La cultura Fin-de-Siècle erigió un régimen de representación como un refugio para una pequeña comunidad de receptores, pero también produjo una diferencia entre la realidad y la representación; y todavía se mantiene esa distancia. El modo existencial para un tiempo en que la cultura hipertrofiada aplaca la experiencia del mundo es el del duelo. La ansiedad por la ausencia de identidad, de lenguaje y de lo real todavía son obvias en nuestra sociedad y han sido incluso agravadas por las posibilidades y matices abiertos por medio del relativismo crítico posmoderno. Quizá sea la conciencia de duelo, la razón de la falta, lo que se ha olvidado, lo que se echa de menos para poder realizar el verdadero trabajo colectivo que lo supere en el común. Una vez naturalizado el duelo, se olvida que era una posición por la que una vez se optó, como revuelta, y que no era un fin en sí misma, sino una conciencia. Y no olvidemos que el duelo, en la sociedad actual, es un trabajo que se realiza en el invisible ámbito de lo privado, cuando en realidad los dramas compartidos son las cadenas más fuertes y más capaces de crear vínculos fuertes de comunidad.
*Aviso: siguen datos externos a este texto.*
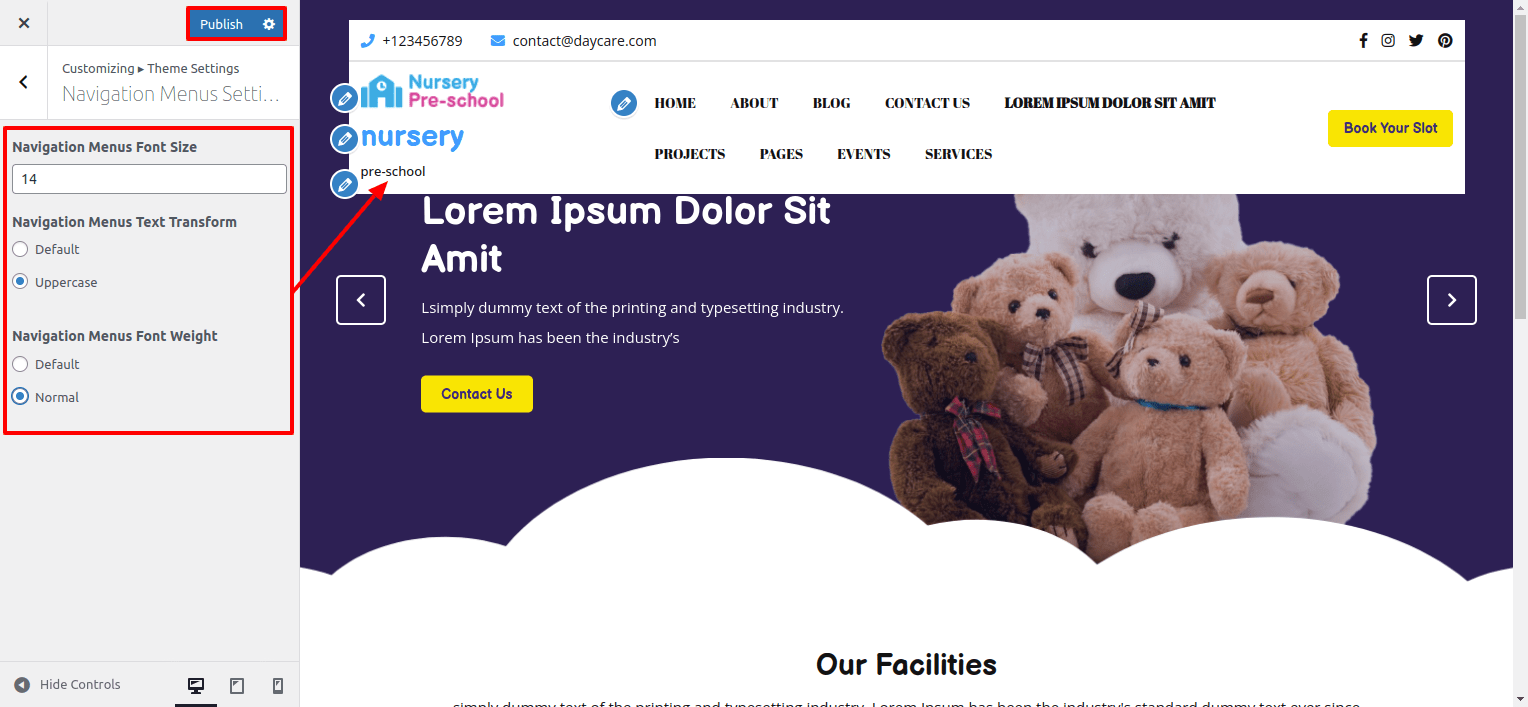Select the Uppercase text transform option
This screenshot has width=1528, height=707.
pos(20,282)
La oportunidad de devolver las posibilidades anunciadas de crítica de la representación, de la identidad y del lenguaje que definen la tradición del arte contemporáneo está en su actividad misma. La sociedad ha adoptado muchas de las críticas lanzadas desde las tarimas de la cultura contemporánea como herramientas cotidianas de trabajo sobre el mundo. No es sólo huir del narcisismo en la política cultural, en el ámbito institucional y tampoco únicamente en la forma de construir una escena de arte. El futuro de las prácticas artísticas ha de emanar de un campo social amplio y, además, ha de saber defenderlo, tomando como punto de partida ese pensamiento del otro que somos todos, como resto. Ahí sabremos si somos capaces de recoger los pasos a ritmo cambiado o, en todo caso, asumir definitivamente nuestra irrelevancia definitiva en el exilio de la torre de marfil.

Manuel Segade

Manuel Segade (A Coruña, 1977) es licenciado en Historia del Arte, investigador y comisario independiente. En 2008 publicó el ensayo Narciso Fin de Siglo (Melusina). Desde 2013 es responsable de la sección Opening de la feria Arco-Madrid. Actualmente vive en Rotterdam, donde prepara la publicación por entregas de su último libro, Las infinitas especies.